A veces, la vida se siente como si estuviéramos atrapados en un lugar demasiado pequeño, demasiado oscuro y asfixiante. Cuando atravesamos momentos de gran dolor, nuestra primera reacción suele ser de resistencia, intentando proteger lo que nos queda de paz. Pero las palabras de Kahlil Gibran nos invitan a mirar el sufrimiento desde una perspectiva distinta, sugiriendo que ese dolor no es un fin, sino un proceso de ruptura necesario. Como si fuéramos una semilla bajo la tierra o un pequeño pollito intentando salir, la presión que sentimos es, en realidad, el esfuerzo de nuestro propio crecimiento rompiendo las limitaciones de lo que creíamos saber.
En el día a día, esto se traduce en esos momentos en los que un cambio inesperado, una pérdida o un fracaso nos dejan sin aliento. Es fácil sentir que nos estamos rompiendo en mil pedazos, pero lo que realmente está sucediendo es que nuestra antigua forma de ver el mundo ya no es suficiente para contener la persona en la que nos estamos convirtiendo. La cáscara de nuestra comprensión es limitada, y el dolor es la fuerza que la fractura para permitir que entre la luz de una nueva sabiduría y una perspectiva más amplia.
Recuerdo una vez que me sentía muy perdida, como si estuviera encerrada en una habitación sin ventanas. Cada pequeño problema parecía una carga insoportable y sentía que mi mundo se encogía.
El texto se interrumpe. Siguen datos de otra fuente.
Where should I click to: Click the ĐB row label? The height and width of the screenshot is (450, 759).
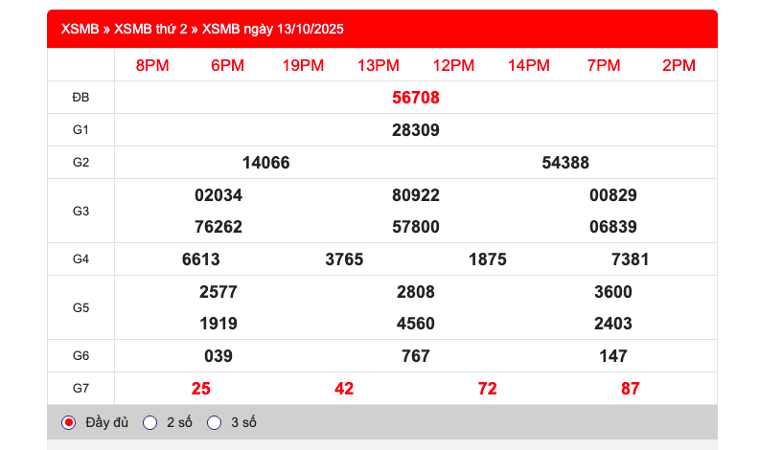[81, 98]
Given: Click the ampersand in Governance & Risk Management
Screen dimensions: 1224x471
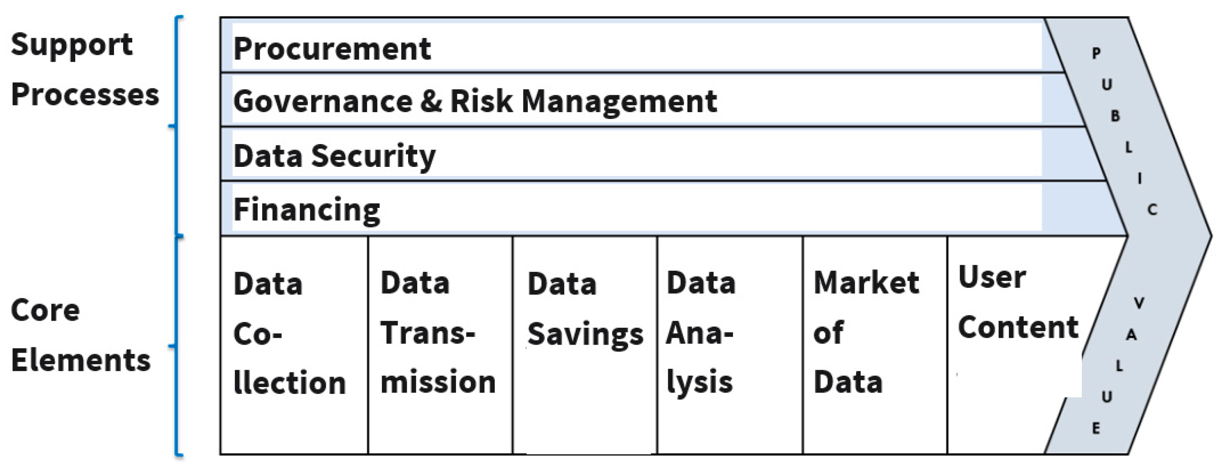Looking at the screenshot, I should [431, 101].
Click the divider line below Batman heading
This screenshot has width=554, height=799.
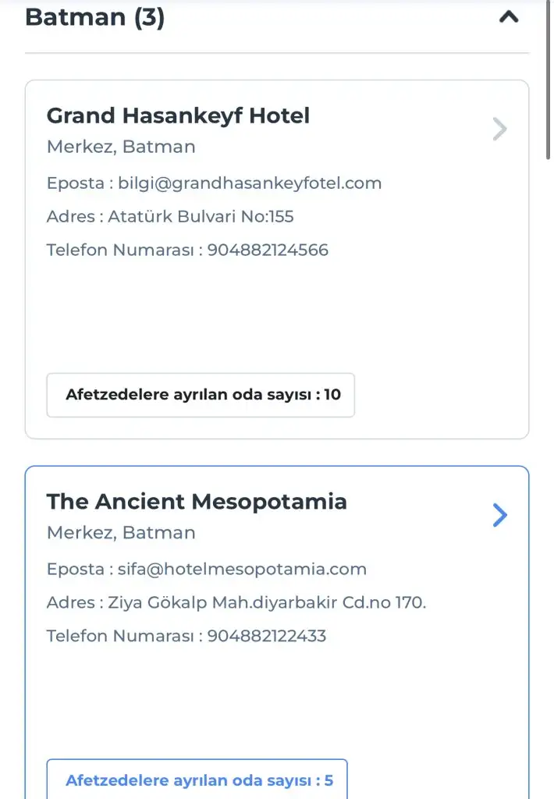click(x=277, y=53)
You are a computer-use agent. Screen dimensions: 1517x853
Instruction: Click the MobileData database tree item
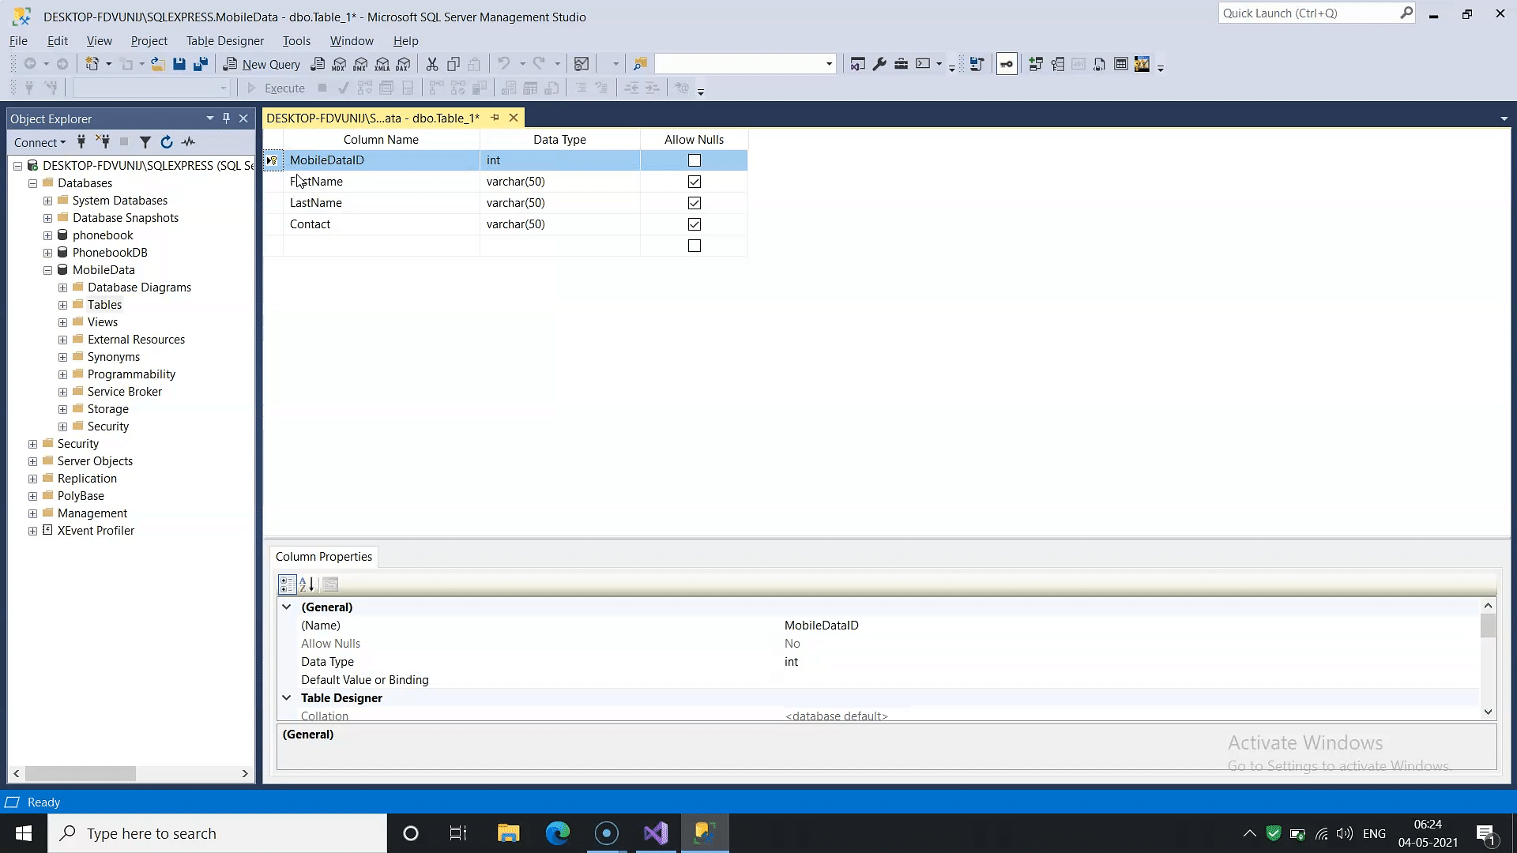104,269
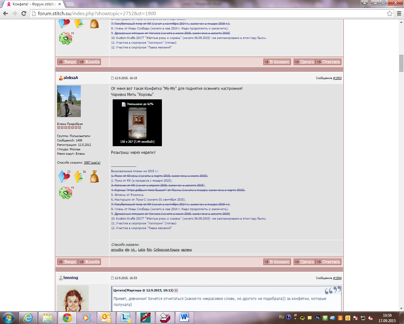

En ese entonces, no podía ver que esa angustia era la señal de que mis viejas creencias estaban caducando. Solo cuando acepté la vulnerabilidad de esa ruptura, empecé a notar que, a través de las grietas, comenzaba a asomarse una nueva fuerza y una comprensión mucho más profunda de la resiliencia. Fue como si mi propio horizonte se expandiera después de una tormenta necesaria.
No te pido que busques el dolor, porque sé que es difícil, pero te invito a observar tus grietas con un poco más de ternura. No estás siendo destruida, estás siendo liberada de una versión de ti que ya te quedaba pequeña. La próxima vez que sientas que la presión aumenta, intenta respirar profundo y preguntarte qué nueva verdad está tratando de nacer de este proceso. Confía en que, después de la ruptura, siempre viene una visión más clara y hermosa del mundo.